Dans la torpeur de l’été, la justice picarde a gravement attaqué la liberté d’informer. Et il s’en est fallu de peu qu’elle crée un dangereux précédent. Sans que cela ne fasse réagir la presse nationale, qui s’est bien gardée de répercuter une drôle d’affaire, si tant est qu’elle en ait été au courant.
Les foudres sont tombées sur l’hebdomadaire local Oise Hebdo (19 507 exemplaires en diffusion France payée en 2014), qui a publié dans son n°1119 en date du 12 août un article intitulé « l’ancien poissonnier de la place des Halles met fin à ses jours sur la RN31 ». Le journal relate l’accident qui a touché ce personnage bien connu dans la région, fauché par un camion, donne les premiers éléments de l’enquête des gendarmes – selon lesquels il s’agit d’un suicide – et dresse un portrait mesuré du défunt, de son cursus scolaire, de sa carrière professionnelle et de sa vie conjugale.
Cela n’a pas empêché le journal d’être attaqué en justice par la mère du commerçant et son ancienne compagne, qui ont assigné Oise Hebdo en référé. Le tribunal de Beauvais a alors rendu le 14 août 2015 une décision stupéfiante – puisqu’elle a ignoré la liberté d’informer et a jugé que l’article cause un « trouble manifeste illicite » par « la mise en exergue de divers éléments relatifs à l’intimité de la vie privée, non seulement du défunt, mais aussi et surtout de (…) son ancienne compagne ». Le tribunal a ainsi ordonné le retrait de la vente et la destruction des 20 000 exemplaires de son dernier numéro, et ce avant samedi 15 août à 18h : « Ordonnons à la Société de Presse de l’Oise de cesser de diffuser et publier l’article intitulé “Cyrille Hodent, 41 ans, frappé par un camion mercredi. L’ancien poissonnier de la place des halles met fin à ses jours sur la RN 31″, paru dans l’hebdomadaire Oise Hebdo, daté du 12 août 2015 N•1119, sous quelque forme que ce soit et qu’elle que soit l’édition locale ». L’astreinte était fixée à 500 euros par heure de retard, et 500 euros par infraction constatée. Pour plus de 500 points de vente, des maisons de la presse aux boulangeries et autres cafés.

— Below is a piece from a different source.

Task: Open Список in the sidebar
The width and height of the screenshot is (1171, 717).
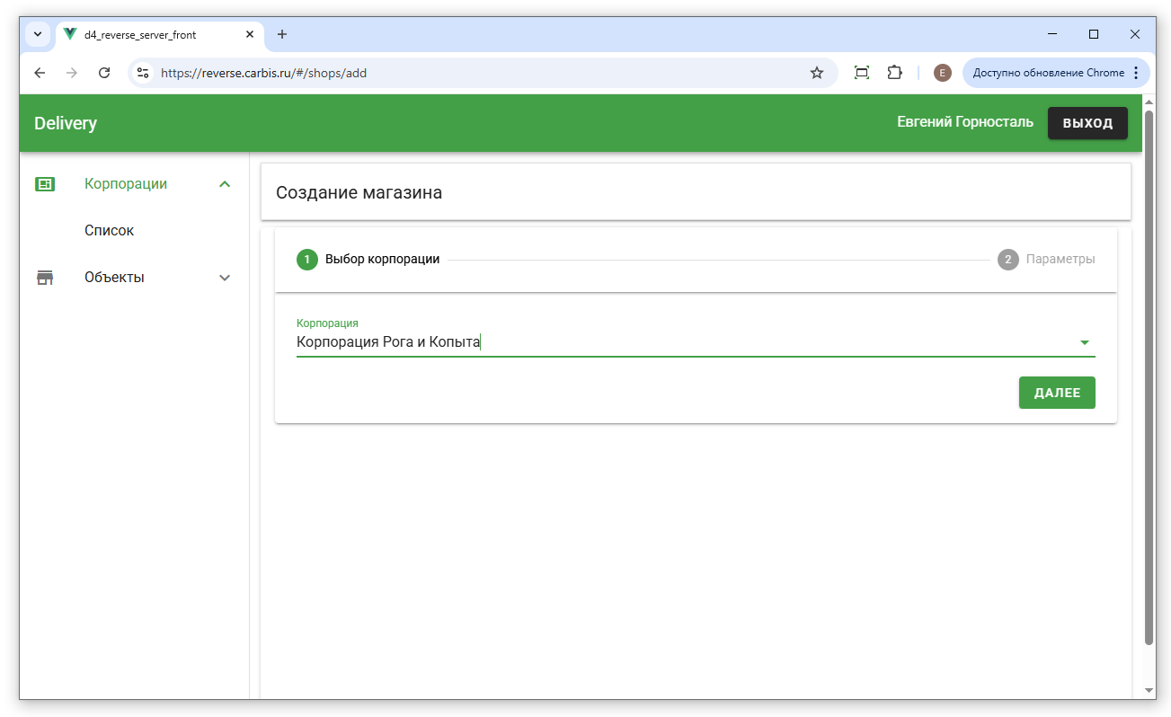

Cette décision risquait de créer un très dangereux précédent, qui aurait pu conduire à une réduction importante de la liberté d’informer pour les journaux français. Cependant, la presse nationale, prise dans la torpeur de l’été, ne s’en est pas émue, à l’exception du JDD. La société éditrice de Oise Hebdo a fait immédiatement appel devant le TGI d’Amiens.
Celle-ci a statué sur l’affaire le 19 août à 19 heures, alors que l’affaire avait déjà créé un tollé dans les milieux journalistique et judiciaire locaux. Le TGI d’Amiens a pris peur des conséquences de la décision beauvaisienne sur la liberté de presse et a infirmé dans toutes ces dispositions cette décision. La juridiction amiénoise a estimé que « le citoyen a le droit d’être informé des circonstances d’un décès survenu sur une voie publique dont le trafic s’est trouvé considérablement perturbé pendant plusieurs heures », que la victime, « pour avoir exercé en qualité de commerçant à Beauvais et avoir siégé au sein de l’association des commerçants de cette ville, était connue », et qu’aucune atteinte à la vie privée de ses proches n’a été relevée dans l’article incriminé. La liberté de la presse a eu chaud. Mais c’est surtout la lâcheté – ou l’absence d’esprit confraternel – de la presse nationale qui fait froid dans le dos.